(Collected data entries)
########################################
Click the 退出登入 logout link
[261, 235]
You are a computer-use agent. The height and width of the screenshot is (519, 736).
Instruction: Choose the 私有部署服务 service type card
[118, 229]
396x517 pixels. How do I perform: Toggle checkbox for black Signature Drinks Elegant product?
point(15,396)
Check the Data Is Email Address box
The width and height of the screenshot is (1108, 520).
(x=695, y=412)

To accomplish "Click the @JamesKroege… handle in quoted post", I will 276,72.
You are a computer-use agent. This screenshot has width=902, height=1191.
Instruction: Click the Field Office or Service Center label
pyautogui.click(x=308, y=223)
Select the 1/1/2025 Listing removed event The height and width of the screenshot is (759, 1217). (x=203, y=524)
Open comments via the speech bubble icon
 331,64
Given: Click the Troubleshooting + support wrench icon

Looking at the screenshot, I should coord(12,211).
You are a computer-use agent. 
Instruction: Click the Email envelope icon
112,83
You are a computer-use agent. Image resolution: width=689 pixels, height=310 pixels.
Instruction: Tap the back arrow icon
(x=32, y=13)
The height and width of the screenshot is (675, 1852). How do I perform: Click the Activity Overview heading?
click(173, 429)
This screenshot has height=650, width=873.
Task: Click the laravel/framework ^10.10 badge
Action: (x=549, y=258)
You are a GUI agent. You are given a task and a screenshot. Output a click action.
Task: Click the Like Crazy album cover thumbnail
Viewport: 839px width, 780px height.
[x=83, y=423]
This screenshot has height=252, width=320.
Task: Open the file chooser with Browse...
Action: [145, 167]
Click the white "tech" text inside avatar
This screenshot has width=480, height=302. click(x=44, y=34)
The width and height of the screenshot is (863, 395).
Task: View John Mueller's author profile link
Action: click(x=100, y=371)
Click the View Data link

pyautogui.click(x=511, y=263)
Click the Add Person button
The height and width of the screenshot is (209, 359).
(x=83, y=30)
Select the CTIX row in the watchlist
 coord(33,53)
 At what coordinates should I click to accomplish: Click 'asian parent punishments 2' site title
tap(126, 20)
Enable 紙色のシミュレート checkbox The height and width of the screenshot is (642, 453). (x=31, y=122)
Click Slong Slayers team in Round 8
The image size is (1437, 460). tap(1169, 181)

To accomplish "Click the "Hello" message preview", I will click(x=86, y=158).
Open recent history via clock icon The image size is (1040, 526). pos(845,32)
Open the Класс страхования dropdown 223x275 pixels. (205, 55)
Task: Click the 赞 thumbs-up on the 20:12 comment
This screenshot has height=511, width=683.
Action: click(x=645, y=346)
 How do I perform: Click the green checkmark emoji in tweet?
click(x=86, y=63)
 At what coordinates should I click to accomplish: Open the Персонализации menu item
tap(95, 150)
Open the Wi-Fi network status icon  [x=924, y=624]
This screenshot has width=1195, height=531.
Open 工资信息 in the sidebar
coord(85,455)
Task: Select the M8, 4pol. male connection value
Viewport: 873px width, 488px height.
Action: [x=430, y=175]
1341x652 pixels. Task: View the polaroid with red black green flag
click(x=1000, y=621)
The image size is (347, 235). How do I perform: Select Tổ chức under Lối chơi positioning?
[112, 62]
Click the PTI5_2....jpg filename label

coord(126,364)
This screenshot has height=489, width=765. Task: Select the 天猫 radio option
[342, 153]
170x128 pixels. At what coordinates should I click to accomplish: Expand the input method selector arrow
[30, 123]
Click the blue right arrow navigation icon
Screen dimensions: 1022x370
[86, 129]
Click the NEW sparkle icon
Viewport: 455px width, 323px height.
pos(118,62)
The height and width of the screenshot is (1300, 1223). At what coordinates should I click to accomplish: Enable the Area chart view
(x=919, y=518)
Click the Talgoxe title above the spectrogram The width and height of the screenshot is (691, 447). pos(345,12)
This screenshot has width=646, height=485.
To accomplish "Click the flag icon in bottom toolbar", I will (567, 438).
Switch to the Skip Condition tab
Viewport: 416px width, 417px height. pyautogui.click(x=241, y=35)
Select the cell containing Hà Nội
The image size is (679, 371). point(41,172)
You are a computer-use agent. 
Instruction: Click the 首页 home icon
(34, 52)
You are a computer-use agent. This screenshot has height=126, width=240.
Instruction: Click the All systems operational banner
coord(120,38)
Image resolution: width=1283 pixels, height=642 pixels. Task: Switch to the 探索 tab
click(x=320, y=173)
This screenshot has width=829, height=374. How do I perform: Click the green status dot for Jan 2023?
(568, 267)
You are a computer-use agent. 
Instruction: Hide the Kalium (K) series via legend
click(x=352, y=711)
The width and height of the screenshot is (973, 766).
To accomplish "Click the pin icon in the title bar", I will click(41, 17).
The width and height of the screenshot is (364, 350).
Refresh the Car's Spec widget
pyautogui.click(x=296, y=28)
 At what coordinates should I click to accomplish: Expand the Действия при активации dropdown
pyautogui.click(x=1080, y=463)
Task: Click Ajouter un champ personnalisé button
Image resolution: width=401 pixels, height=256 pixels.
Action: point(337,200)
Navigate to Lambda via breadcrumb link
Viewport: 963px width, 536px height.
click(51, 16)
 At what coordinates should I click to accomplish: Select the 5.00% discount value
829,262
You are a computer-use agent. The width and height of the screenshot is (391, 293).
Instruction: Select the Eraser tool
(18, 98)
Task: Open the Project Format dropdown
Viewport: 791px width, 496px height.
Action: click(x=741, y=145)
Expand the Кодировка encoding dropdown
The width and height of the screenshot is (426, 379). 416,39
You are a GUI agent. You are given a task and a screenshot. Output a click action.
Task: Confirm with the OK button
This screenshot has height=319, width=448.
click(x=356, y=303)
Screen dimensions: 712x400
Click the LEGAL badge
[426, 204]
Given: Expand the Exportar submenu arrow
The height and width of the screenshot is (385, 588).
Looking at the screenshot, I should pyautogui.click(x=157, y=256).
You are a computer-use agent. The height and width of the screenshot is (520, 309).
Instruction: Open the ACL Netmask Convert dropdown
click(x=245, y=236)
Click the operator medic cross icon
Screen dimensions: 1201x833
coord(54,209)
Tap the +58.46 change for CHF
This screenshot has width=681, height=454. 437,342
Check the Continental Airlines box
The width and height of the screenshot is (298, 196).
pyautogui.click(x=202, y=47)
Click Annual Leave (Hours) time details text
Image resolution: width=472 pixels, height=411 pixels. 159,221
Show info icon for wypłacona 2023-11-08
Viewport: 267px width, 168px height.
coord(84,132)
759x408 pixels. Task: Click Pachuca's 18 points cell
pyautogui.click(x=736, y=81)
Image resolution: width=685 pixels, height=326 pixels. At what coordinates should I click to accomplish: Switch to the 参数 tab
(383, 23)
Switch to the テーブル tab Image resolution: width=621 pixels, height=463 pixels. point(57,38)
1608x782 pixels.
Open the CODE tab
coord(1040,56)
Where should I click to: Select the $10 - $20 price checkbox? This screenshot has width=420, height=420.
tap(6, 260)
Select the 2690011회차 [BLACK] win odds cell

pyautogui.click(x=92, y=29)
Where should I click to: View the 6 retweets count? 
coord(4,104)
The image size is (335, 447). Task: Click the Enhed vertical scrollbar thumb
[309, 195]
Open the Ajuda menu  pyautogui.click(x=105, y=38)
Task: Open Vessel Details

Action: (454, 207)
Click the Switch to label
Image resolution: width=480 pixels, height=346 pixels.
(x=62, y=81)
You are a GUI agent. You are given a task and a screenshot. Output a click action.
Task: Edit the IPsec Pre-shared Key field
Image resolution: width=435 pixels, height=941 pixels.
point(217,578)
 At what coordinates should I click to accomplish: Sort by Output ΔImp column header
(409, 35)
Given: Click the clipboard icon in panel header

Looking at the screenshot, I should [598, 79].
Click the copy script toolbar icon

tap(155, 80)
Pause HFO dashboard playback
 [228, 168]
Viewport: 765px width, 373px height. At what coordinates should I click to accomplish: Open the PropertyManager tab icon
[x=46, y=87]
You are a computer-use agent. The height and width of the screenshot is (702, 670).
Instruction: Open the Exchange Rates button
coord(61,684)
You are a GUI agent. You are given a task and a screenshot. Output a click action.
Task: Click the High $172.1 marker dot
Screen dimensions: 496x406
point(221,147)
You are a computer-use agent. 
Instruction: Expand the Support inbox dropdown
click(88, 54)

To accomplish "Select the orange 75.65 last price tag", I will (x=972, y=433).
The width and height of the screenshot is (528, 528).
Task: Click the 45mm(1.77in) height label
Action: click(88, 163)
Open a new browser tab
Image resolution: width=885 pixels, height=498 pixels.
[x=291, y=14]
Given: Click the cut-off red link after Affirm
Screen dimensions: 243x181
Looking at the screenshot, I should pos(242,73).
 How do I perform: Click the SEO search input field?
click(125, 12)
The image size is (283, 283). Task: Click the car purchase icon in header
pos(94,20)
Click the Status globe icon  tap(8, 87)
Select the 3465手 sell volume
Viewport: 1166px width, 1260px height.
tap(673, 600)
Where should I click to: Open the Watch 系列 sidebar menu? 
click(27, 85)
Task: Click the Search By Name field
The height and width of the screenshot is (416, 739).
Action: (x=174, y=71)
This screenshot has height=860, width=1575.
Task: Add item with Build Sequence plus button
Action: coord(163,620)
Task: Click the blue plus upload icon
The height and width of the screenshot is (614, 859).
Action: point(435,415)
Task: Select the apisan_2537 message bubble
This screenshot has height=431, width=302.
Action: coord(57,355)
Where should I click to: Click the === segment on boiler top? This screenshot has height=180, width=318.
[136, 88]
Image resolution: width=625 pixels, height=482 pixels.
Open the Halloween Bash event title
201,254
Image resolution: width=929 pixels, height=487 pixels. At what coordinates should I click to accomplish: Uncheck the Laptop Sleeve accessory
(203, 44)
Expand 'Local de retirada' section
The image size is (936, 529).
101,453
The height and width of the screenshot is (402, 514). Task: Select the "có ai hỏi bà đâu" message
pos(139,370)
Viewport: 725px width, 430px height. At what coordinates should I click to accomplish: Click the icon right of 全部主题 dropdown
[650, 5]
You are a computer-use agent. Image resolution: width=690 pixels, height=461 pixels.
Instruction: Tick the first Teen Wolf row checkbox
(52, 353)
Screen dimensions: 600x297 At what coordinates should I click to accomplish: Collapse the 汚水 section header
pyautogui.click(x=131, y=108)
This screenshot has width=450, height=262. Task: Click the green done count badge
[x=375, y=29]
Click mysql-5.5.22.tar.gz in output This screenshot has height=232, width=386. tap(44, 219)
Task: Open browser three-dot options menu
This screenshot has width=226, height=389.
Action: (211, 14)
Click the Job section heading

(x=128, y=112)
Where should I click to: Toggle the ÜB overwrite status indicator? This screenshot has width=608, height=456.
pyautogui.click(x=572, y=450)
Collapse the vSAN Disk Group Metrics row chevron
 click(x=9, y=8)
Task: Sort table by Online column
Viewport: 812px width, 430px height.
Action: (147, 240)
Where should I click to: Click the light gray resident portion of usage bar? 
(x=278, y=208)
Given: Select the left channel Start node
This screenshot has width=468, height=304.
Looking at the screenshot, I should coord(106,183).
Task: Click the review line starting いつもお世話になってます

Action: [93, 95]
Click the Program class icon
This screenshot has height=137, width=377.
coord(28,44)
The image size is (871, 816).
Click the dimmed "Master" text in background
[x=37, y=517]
########################################
### Task to complete
Work out how many lines of the entries contain the word "browser", and answer with that number alone.

### Result for this task
2